Danish medical students will no longer be taught that people identifying as transgender suffer from a psychological disorder, reports the news site etik.dk
Thorkil Sørensen, the psychiatrist responsible for the chapter on transsexuality in the psychiatric handbook used by medical students, 'Psykiatri. En lærebog om voksnes psykiske sygdom', has decided not to classify it as a disorder in the newest edition.
“If it is not experienced like a disorder then it should not be defined as a disorder,” Sørensen told etik.dk
The current handbook classifies transgender individuals as suffering from Gender Identity Disorder (GID), but Sørensen thinks this is inaccurate.
“Now I would say that identity insecurity applies to a certain group of transsexuals, but not to all of those who identify as transgender,” he said.
The change to the Danish textbook follows a new definition that was included in the fifth edition of the American Psychiatric Association’s Diagnostic and Statistical Manual of Mental Disorders (DSM-5).
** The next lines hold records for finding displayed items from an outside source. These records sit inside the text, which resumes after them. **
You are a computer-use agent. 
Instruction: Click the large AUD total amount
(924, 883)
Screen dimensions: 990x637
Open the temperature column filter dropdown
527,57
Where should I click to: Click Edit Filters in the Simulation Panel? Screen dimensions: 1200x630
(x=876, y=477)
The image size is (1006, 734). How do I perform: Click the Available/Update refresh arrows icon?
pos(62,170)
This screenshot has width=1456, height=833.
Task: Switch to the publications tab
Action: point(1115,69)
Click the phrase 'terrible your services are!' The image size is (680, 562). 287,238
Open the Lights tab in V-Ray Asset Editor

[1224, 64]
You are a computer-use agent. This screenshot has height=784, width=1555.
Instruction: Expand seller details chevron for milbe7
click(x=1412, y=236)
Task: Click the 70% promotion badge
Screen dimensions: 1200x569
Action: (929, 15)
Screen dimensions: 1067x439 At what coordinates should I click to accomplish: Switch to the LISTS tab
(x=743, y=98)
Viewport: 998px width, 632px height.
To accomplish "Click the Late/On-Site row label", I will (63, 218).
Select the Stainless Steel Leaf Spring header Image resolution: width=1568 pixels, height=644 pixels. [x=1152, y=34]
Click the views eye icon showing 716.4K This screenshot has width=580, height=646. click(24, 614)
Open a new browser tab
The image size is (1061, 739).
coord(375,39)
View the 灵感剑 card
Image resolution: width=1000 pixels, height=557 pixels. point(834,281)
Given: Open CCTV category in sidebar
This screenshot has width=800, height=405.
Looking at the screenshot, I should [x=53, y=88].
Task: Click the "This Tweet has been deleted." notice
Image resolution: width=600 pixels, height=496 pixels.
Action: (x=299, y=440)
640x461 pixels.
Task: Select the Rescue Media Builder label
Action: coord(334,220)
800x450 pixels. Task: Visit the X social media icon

In DSM-5, GID has been replaced by Gender Dysphoria. This describes people who are unhappy with the gender they are born with or the gender roles they have been assigned.
“With [DSM-5's] definition, the focus is on the person’s mental state,” Sørensen said. “If you are dysphoric, it means you are unhappy. But not all people who are transgender are unhappy.”
Jack Drescher, a member of the APA subcommittee who worked on the revision, argued that the change was needed to add more cultural context to people who identify as transgender.
“We know there is a whole community of people out there who are not seeking medical attention and live between the two binary categories,” Drescher told the gay news site advocate.com. “We wanted to send the message that the therapist’s job isn’t to pathologise”
Psychologist Karina Lins argued that the definition is sensible.
“There are plenty of people who have come to terms with their identity and who don’t have a problem with their body not living up to their expected gender,” she told etik.dk “People who are at ease with their condition and don’t experience any problems with it should not be diagnosed or found to have a disorder.”
The DSM-5 changes incited a heated debate late last year, with many LGBT activists arguing that the new definition still needlessly stigmatises trans people.
"LGBT Denmark would prefer that being transgender was entirely removed from the list of symptoms and that trans people are treated the same as other people with health needs," spokesperson Vibe Grevesen told etik.dk
In June the government turned down a proposal by far-left party Enhedslisten to have transsexuality removed from the official list of psychiatric disorders. No party supported the proposal and Socialdemokraterne (S) argued that work was already being done by the WHO to find a new definition and approach to trans people.
“In this case it is wrong to move forward if international experts are already further ahead with other systems,” Flemming Møller Mortensen (S) told Information newspaper. “There need to be first movers, but in this case it looks like someone else has taken the initiative.”